Виктор Васнецов — страница 6 из 73

– Вот ты сам и скажи, дурное это или не очень дурное. – И кудлатый, откидывая голову назад, прочитал стихи.

Царь наш – немец русский —

Носит мундир узкий.

Школы все – казармы,

Судьи все – жандармы.

Только за парады

Раздает награды.

А за правду-матку

Прямо шлет в Камчатку.

Прочитал и вытаращил на семинариста зеленые кошачьи глаза.

– Это не дурное, – сказал Васнецов, – это запрещенное.

Все рассмеялись, и звонче других женщина. Она легко поднялась из-за стола, подошла к Васнецову, подала ему руку.

– Меня зовут Мария Егоровна Селенкина.

– Виктор Михайлович Васнецов, – ответил он, беря ее руку в свою и тотчас смешавшись: видимо, поцеловать надо было руку-то.

– Пожалуйста, проходите, – сказала Мария Егоровна, впрочем, тотчас обращая сердитые глаза на Трапицына. – И все-таки вам должно быть совестно. Я сегодня читала свою повесть. Ту самую, что собирается напечатать журнал «Женский вестник».

– Виновны! Тысячи раз виновны! – поднял руки Трапицын. – Но теперь мы – лучшие слушатели.

– Сегодня собирались читать девятую статью «Очерков гоголевского периода», но уже все устали, и решено ограничиться вступлением и страницами о славянофилах.

Вступление Мария Егоровна читала сама. Ее голос зазвенел, заблистали глаза, когда она произносила:

«Люди живого, настоящего, выступайте же вперед бодрее, решительнее, сильнее!»

Тут чтение, едва начавшись, прервалось, потому что всем хотелось поговорить. И все стали говорить, один другого умней, бесстрашней и, главное – складно.

Кудлатый вновь принялся читать стихи, а все должны были угадать автора.

Преданность вечно была в характере русского люда.

Кто же не предан теперь? Ни одного не найдешь.

Каждый, кто глуп или подл, наверное, предан престолу;

Каждый, кто честен, умен, предан, наверно, суду.

Угадали: Михайлов. Все, да не все. Васнецов о Михайлове только слышал, от того же Красовского.

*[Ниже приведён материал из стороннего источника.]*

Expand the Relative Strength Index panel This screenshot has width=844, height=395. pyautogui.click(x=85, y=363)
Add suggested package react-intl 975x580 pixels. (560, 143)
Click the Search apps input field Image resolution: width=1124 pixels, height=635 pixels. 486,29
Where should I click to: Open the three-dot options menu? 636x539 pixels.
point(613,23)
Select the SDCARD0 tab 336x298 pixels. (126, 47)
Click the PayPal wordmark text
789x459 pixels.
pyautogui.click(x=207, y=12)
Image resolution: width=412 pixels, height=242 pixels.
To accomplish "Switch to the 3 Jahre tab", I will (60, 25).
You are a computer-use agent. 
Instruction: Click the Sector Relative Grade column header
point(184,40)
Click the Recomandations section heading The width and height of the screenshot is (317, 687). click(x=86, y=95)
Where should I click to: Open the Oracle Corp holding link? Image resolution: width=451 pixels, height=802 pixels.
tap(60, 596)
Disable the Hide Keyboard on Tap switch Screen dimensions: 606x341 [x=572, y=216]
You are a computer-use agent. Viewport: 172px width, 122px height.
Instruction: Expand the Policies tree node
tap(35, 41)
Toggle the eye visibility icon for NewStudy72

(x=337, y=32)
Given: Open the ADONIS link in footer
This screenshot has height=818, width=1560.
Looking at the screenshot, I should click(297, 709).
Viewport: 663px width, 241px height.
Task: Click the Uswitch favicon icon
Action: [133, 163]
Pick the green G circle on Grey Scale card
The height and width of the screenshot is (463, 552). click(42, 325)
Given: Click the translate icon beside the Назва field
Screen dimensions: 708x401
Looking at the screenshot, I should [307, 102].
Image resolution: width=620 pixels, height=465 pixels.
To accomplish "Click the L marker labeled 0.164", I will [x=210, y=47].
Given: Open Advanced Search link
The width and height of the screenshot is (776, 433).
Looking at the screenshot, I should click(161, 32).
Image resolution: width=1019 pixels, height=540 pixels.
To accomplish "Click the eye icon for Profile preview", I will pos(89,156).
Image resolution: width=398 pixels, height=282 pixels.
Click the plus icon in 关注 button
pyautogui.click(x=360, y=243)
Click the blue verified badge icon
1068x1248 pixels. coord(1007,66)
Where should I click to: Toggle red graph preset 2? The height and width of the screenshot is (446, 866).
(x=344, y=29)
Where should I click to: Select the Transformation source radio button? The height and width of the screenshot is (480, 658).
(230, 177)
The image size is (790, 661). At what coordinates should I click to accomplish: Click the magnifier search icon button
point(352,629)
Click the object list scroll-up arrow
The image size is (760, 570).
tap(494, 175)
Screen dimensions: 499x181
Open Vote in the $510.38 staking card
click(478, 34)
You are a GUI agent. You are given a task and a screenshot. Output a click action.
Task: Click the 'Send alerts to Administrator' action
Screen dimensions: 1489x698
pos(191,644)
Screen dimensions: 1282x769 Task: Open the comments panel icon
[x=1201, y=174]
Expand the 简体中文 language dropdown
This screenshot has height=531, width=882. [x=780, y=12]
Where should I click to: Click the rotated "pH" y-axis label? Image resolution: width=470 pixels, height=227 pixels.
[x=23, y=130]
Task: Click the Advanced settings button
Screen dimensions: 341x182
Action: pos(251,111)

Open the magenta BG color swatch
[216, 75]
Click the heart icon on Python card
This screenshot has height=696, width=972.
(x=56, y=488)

Стихи, так стихи. Стали декламировать по кругу. Васнецов слушал с удовольствием, стихи забористые, хлесткие.

Общество было весьма либеральное,

Шли разговоры вполне современные,

Повар измыслил меню гениальное,

Вина за ужином были отменные,

Мы говорили о благе людей,

Кушая, впрочем, с большим аппетитом.

Эти стихи Курочкина не без иронии преподнес собравшимся ехидный Трапицын.

Сатирик из «Вятских губернских ведомостей», выразительно поглядывая на семинариста, прочитал из Огарева:

Я не люблю попов, ни наших, ни чужих —

Не в них нуждаются народы.

Попы ли церкви, иль попы свободы —

Все подлецы. Всех к черту! Что нам в них?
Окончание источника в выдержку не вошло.